To test the new version of PI-RADS, Park and his team performed a retrospective study on 425 prostate cancer patients who had undergone MRI and radical prostatectomy, investigating preoperative parameters such as prostate-specific antigen, biopsy Gleason score, greatest percentage of the core, percentage of the positive core number, and PI-RADS version 2 scores with MRI, which were performed by two independent readers.

Their findings showed that all of the preoperative parameters were significant for clinically significant prostate cancer. However, PIRADS score was the only significant parameter for both readers, with excellent interreader agreement for PI-RADS scores of 4 or greater.

“The use of PI-RADS version 2 allowed for acceptable diagnostic performance in predicting clinically significant prostate cancer,” the researchers wrote. “Our results suggest that PI-RADS version 2, as a more user-friendly tool, allows for comparable or better reproducibility than with the previous version.”

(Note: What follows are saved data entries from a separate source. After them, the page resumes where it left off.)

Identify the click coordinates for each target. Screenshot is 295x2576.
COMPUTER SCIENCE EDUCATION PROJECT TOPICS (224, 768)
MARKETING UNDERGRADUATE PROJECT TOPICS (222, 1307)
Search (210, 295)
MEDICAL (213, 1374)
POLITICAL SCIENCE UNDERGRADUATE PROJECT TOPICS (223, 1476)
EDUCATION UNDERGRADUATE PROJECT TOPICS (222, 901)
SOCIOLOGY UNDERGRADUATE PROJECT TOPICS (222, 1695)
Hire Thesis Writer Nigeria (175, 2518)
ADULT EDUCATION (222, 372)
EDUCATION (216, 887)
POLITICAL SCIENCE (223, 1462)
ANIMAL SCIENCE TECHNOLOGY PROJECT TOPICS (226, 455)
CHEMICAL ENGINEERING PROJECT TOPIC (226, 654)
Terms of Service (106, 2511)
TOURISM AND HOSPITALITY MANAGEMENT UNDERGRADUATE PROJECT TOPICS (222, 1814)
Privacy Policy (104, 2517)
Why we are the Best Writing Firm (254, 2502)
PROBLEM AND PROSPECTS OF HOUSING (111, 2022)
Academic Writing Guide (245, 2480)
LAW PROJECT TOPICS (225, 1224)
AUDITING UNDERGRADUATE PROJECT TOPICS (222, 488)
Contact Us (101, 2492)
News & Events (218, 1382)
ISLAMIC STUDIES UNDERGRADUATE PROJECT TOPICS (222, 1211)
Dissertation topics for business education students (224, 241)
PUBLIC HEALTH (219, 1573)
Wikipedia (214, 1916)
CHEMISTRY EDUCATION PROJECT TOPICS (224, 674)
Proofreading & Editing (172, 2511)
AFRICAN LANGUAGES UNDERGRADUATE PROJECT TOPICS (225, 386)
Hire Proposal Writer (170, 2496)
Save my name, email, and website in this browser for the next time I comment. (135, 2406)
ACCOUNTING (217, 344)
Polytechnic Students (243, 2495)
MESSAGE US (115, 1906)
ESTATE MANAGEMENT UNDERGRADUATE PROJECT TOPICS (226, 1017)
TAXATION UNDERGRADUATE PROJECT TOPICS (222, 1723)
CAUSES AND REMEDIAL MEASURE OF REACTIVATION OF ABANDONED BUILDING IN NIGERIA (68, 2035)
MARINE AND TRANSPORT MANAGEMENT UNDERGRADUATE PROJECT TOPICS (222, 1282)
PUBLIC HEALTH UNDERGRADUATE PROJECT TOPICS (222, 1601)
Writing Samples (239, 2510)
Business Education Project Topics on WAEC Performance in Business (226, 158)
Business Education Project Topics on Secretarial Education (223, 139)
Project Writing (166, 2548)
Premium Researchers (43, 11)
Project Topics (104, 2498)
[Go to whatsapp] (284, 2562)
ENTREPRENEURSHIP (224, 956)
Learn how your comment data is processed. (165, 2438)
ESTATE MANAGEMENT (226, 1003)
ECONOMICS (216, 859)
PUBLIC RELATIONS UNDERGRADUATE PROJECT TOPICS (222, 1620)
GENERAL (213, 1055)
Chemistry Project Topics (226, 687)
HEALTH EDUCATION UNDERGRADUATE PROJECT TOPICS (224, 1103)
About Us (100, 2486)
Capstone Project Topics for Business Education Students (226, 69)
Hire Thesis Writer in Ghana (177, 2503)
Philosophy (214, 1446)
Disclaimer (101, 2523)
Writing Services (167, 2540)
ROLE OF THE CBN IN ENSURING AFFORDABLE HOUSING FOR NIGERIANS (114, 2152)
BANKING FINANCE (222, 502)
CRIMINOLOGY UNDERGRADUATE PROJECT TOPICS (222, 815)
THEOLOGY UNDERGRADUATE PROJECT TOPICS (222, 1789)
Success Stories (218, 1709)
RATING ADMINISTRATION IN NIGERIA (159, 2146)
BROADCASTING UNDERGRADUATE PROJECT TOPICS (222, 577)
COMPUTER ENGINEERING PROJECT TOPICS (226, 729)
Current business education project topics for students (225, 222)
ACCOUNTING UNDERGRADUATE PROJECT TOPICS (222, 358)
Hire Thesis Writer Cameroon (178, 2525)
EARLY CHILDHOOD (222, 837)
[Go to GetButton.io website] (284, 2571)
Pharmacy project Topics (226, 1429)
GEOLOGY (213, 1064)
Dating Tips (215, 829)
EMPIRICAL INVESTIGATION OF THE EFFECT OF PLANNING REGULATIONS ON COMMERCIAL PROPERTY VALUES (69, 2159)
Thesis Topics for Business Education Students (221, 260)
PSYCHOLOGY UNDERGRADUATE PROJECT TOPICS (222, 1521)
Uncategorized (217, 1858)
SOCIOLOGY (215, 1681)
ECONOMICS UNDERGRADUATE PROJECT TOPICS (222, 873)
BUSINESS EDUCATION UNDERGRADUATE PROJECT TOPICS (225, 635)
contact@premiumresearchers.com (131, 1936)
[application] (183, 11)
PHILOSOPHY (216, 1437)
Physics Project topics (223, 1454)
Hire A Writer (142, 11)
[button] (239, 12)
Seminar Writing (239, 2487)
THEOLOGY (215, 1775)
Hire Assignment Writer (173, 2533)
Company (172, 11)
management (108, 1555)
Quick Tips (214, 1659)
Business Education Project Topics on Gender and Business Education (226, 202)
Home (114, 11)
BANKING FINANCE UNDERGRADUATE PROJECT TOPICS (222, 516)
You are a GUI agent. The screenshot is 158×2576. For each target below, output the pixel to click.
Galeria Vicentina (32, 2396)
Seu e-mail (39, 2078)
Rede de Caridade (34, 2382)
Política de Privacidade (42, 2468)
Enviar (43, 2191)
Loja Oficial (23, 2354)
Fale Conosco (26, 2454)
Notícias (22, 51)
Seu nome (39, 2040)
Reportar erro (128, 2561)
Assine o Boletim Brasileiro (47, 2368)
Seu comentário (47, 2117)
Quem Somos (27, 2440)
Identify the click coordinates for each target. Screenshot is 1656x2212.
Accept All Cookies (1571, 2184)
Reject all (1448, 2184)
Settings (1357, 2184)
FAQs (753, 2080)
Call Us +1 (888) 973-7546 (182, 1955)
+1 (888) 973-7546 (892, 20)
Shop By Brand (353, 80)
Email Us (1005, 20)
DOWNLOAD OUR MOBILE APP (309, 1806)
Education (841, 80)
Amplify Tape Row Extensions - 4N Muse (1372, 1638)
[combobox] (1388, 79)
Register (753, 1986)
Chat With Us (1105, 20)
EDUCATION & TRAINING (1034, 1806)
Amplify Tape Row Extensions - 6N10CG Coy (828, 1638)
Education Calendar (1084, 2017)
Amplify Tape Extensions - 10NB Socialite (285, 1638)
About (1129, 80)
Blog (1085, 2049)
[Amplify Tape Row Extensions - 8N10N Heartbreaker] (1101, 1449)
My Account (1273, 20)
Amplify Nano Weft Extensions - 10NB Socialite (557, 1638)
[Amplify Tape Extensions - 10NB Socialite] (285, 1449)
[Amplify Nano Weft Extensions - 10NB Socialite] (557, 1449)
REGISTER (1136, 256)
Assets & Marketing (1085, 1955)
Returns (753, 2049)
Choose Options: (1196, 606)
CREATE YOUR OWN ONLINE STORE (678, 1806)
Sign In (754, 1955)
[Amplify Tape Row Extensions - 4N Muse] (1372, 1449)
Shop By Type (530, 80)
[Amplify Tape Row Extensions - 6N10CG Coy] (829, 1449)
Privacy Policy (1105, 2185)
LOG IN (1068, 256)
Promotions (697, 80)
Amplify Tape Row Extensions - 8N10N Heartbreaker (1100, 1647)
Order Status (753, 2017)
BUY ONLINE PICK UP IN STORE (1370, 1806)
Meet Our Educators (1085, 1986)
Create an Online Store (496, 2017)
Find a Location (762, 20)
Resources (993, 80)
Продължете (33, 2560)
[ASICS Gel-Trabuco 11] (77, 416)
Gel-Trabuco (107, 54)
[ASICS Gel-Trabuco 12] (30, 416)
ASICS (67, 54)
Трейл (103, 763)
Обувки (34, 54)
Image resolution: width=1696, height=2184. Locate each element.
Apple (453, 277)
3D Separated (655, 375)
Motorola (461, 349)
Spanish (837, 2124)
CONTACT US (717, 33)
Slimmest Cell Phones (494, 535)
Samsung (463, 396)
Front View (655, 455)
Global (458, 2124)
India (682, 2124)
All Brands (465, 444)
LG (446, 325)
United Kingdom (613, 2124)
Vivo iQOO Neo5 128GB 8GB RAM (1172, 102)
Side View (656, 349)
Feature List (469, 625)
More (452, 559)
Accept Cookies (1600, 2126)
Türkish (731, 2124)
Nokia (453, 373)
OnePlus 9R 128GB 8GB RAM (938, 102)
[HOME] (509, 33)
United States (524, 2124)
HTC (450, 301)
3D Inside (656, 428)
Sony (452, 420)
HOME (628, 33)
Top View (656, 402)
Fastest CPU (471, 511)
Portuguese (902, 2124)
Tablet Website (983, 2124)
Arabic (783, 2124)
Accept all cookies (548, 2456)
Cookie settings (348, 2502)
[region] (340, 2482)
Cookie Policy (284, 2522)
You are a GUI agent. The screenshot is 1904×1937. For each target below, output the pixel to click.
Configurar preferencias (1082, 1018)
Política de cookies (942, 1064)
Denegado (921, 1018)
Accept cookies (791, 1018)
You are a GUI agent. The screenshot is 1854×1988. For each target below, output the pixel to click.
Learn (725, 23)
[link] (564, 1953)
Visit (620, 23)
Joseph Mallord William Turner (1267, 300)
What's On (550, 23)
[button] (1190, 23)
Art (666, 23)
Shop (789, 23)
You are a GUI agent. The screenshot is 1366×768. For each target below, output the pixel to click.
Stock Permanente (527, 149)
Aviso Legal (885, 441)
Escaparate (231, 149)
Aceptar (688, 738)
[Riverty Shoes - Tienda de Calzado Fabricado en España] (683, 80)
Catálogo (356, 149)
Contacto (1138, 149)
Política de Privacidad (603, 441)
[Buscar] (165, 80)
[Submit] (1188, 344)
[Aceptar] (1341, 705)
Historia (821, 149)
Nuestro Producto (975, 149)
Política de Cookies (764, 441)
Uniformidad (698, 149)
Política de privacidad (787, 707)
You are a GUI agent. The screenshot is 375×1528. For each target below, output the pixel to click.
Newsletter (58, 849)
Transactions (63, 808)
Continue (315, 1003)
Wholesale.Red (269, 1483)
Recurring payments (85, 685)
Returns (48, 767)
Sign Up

While the findings are a promising step forward for PI-RADS and the preoperative prediction of prostate cancers, Park and his colleagues believe more studies are necessary to validate the reporting system and further improve cancer diagnosis.

“The assessment of the likelihood of clinically significant cancer using surgical cases alone may not represent actual probability of clinically significant cancer according to the PI-RADS score,” the authors concluded. “A prospective study including nonsurgical cases may be required to assess that.”